Required action — If a line in the records below contains the word "agent", return that line.

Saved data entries
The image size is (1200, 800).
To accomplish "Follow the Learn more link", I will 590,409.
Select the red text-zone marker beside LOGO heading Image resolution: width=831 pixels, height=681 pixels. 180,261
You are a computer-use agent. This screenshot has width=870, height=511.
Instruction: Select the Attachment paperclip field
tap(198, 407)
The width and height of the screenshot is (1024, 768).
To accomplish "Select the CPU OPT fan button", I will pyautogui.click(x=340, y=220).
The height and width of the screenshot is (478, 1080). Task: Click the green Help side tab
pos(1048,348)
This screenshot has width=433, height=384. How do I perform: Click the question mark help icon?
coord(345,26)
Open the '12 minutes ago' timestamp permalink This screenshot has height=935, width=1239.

--

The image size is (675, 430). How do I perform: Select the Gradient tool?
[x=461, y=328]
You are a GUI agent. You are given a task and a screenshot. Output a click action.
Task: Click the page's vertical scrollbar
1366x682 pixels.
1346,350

...

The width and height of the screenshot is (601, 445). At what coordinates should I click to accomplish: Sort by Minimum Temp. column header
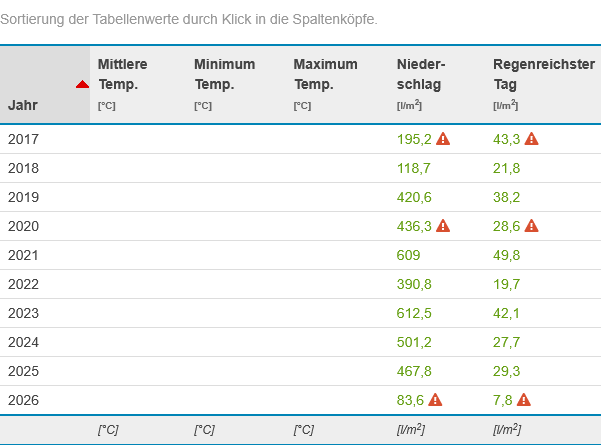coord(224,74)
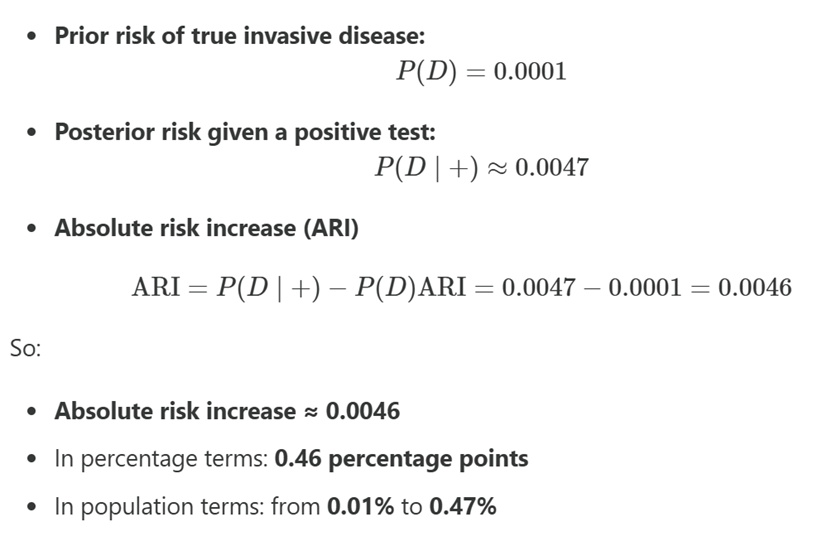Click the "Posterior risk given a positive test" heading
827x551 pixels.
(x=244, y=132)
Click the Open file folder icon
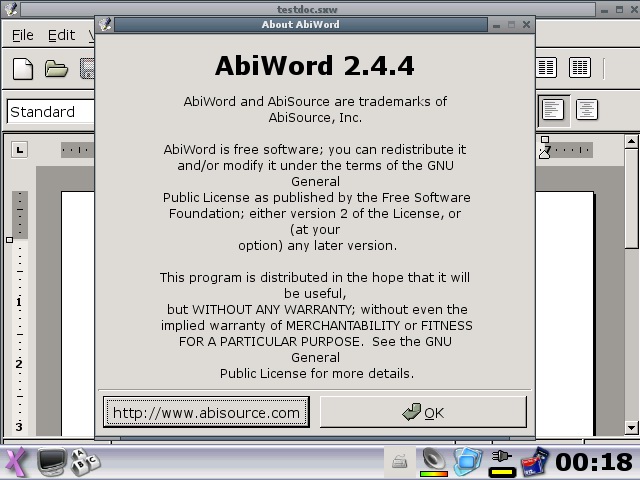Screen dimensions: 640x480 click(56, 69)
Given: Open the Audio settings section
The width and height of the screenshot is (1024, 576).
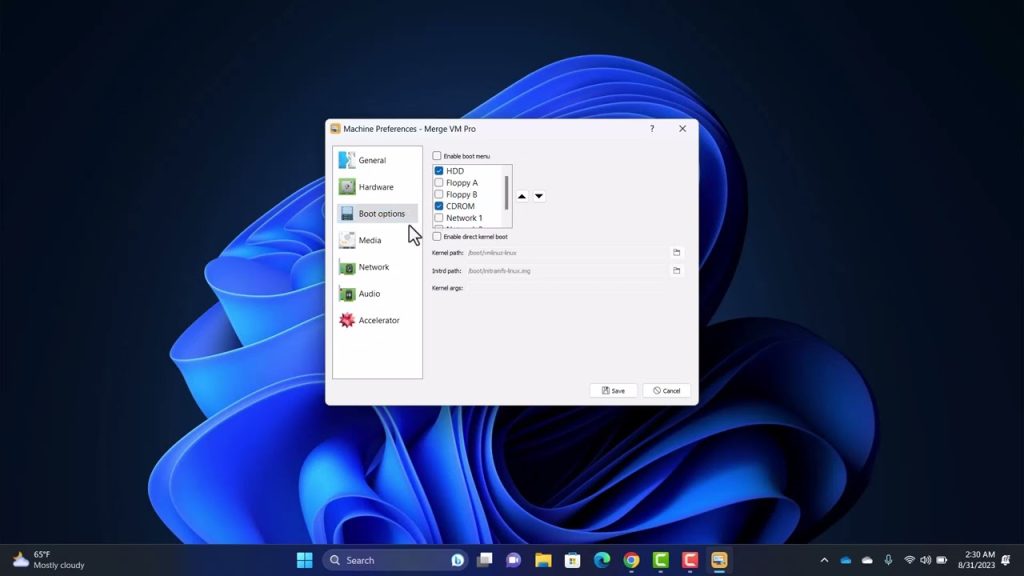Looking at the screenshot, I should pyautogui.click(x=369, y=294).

Result for this task —
You are a computer-use agent. This screenshot has width=870, height=511.
You are a GUI agent. You are given a task and a screenshot. Output a click action.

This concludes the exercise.